Kawasan yang semula bernama Himbar Buana itu disemati predikat Sumedang berasal dari ungkapan jatuh hati Tadjimalela pada tempatnya dilahirkan: Insun Medal.
Sumedang tidak berhenti mempesona sampai saat ini. Kecantikan alamnya laksana sudah menjadi kodrat bahwa kawasan itu begitu membuat kangen pendatang yang pernah mampir.
Peradaban yang berkembang di atasnya kian menjadikan kota itu sempurna sebagai daerah persinggahan wisata budaya.
Sumedang menawarkan beragam pengalaman wisata yang tidak pernah ada di daerah lain mulai dari agrotourism, ekowisata, culinary trip, hingga adventure tourism.
Inilah Sumedang, kota kecil di selatan Indramayu, 45 km dari kota Bandung, di persimpangan Bandung-Cirebon, tiga jam dari ibukota Indonesia, menawarkan iklim lain kepada wisatawan yang ingin memanjakan paru-parunya dengan udara yang masih perawan.
Sumedang memanggil dengan pesonanya. "Selamat datang di tanah kelahiranku," boleh jadi itulah yang akan disampaikan Prabu Tadjimalela kepada setiap wisatawan yang mampir.
Kota Kuno
Ketika Sumedang memanggil tidak akan ada yang sanggup untuk menolak berpaling.

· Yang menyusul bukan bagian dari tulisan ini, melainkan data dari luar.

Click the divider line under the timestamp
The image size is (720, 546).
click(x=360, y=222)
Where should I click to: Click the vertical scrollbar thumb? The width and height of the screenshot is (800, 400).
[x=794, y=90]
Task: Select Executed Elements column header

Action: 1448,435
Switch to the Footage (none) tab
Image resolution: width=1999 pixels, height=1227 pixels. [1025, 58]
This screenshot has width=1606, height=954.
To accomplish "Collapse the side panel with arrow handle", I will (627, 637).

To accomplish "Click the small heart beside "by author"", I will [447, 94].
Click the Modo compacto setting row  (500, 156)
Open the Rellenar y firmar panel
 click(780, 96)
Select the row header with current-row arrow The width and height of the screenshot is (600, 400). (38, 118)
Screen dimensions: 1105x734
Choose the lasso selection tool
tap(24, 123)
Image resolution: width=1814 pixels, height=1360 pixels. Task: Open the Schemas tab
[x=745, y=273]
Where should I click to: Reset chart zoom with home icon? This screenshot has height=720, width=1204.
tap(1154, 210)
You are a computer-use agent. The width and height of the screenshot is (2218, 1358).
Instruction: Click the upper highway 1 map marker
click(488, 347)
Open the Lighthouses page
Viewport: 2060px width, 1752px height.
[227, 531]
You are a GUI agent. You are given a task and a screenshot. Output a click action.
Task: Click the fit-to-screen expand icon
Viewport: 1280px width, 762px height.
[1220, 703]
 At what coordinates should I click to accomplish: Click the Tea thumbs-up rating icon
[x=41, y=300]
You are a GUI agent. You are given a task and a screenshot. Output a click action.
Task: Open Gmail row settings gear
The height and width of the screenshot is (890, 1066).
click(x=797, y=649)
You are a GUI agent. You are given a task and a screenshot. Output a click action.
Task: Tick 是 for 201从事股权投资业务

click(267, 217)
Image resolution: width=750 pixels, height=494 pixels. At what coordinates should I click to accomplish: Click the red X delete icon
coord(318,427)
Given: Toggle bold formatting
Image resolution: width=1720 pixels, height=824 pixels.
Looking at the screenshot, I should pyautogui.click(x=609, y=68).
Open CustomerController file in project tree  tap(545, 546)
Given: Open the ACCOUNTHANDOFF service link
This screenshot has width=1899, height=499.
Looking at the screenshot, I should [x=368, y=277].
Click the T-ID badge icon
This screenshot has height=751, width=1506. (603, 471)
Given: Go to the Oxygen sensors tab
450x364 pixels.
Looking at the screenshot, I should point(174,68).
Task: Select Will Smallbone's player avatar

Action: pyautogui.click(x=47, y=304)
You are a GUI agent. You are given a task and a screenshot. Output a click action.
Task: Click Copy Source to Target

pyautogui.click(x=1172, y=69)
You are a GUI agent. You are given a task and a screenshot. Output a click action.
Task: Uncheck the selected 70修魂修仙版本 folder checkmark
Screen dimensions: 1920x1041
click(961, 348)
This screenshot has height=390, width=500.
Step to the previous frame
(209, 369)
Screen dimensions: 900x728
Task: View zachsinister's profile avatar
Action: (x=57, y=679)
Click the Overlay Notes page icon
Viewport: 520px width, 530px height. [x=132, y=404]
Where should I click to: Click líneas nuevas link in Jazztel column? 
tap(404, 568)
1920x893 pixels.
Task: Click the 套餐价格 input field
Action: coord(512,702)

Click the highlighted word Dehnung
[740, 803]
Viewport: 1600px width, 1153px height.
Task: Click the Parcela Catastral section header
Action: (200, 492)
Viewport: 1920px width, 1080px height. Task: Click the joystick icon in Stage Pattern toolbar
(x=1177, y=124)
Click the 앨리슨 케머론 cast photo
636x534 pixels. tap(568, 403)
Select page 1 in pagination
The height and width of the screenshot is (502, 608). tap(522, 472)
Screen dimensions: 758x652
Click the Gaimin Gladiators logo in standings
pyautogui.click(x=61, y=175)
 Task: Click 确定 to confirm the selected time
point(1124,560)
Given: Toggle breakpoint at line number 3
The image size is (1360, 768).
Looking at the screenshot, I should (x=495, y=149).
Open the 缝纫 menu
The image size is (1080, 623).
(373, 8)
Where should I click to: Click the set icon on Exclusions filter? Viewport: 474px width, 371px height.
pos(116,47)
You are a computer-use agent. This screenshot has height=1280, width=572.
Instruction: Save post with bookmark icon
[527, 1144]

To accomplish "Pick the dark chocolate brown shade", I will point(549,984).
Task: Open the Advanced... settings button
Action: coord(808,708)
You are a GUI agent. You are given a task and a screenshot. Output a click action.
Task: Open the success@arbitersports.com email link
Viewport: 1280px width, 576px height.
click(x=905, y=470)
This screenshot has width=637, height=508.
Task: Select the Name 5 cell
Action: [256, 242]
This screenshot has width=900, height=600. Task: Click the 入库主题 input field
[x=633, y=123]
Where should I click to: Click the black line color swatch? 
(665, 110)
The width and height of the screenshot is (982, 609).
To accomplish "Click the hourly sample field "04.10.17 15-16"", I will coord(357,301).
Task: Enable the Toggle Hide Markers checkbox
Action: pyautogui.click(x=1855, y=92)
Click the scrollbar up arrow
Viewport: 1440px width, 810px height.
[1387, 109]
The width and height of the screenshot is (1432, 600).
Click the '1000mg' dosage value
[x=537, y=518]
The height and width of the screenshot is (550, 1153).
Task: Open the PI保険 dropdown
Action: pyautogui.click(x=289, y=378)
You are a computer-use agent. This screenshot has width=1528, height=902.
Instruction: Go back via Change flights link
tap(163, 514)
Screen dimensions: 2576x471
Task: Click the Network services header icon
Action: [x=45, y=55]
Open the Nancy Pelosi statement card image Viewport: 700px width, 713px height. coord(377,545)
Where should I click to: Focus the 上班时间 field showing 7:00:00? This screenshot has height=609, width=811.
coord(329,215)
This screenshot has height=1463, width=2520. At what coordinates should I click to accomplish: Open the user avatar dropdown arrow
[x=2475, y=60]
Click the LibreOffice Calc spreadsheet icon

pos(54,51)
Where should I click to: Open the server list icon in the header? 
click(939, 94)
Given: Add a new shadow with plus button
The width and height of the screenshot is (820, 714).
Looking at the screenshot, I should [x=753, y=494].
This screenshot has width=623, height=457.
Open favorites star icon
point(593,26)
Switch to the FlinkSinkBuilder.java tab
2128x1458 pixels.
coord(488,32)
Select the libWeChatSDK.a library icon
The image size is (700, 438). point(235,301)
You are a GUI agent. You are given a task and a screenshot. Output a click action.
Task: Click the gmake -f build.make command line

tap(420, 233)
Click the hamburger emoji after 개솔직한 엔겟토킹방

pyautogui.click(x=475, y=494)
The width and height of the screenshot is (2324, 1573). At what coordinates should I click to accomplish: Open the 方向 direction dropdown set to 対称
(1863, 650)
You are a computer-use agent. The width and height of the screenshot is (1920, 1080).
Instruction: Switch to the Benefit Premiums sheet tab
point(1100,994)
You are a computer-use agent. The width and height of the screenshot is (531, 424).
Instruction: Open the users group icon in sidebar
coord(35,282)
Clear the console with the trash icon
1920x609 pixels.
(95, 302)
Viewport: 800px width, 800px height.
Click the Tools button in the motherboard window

Kota itu memang sudah terbukti tak pernah kehilangan pesonanya untuk menghipnotis wisatawan. Hutan Manglayang yang bernaung di kawasannya menjadi daya tarik yang tak pernah habis direguk.
Dan jika ingin mendalami peradaban yang berkembang di dalamnya, Sumedang adalah gudangnya. Kota itu memiliki ciri kota kuno khas Jawa Barat. Di tengah kota terdapat alun-alun sebagai pusat kota yang dikelilingi Masjid Agung, penjara, dan kantor pusat pemerintahan.
Di tengah alun-alun berdiri Monumen Lingga yakni sebuah tugu peringatan atas jasa Pangeran Suriatmaja dalam mengembangkan Sumedang.
Monumen itu dibangun pada 1902 oleh Pemerintah Belanda dan kini menjadi lambang kebanggaan Kabupaten Sumedang.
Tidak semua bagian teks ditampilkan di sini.